### [AIM OF THE TASK]
Pick out and copy each line of the entries below that contains the string "Instruction", matching uppercase and lowercase exactly.

### [EXERCISE INPUTS]
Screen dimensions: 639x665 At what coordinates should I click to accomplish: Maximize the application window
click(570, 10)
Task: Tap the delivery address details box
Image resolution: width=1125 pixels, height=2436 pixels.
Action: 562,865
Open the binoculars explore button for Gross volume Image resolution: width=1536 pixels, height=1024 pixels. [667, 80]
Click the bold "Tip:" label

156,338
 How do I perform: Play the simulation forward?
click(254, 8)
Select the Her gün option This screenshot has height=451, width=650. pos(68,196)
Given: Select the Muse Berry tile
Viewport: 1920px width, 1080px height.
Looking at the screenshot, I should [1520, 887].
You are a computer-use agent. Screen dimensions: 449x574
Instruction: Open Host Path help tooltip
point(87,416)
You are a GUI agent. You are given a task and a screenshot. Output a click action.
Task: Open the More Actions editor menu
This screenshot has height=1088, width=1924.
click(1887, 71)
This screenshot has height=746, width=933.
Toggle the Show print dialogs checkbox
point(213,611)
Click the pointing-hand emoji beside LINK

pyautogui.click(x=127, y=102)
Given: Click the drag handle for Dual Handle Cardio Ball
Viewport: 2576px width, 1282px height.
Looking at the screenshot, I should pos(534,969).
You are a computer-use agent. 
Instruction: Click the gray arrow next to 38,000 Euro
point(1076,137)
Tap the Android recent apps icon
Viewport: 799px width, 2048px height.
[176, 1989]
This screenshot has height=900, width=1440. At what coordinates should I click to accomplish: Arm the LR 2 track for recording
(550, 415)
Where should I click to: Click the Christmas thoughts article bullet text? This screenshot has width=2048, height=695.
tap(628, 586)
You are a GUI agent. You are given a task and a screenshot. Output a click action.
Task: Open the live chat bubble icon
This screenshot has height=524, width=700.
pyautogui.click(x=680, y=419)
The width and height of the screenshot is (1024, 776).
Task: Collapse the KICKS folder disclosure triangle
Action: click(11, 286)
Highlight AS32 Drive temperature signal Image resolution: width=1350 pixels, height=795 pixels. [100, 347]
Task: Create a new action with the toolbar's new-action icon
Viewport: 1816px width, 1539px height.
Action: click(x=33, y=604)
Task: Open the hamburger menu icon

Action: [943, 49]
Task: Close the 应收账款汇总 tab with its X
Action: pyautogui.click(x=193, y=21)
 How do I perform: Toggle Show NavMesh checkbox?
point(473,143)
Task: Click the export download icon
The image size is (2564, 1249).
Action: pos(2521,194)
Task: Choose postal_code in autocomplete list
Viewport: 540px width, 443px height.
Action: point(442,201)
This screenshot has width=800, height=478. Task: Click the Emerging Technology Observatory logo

### [RESPONSE TO THE EXERCISE]
Instruction: Open Host Path help tooltip
Instruction: Click the gray arrow next to 38,000 Euro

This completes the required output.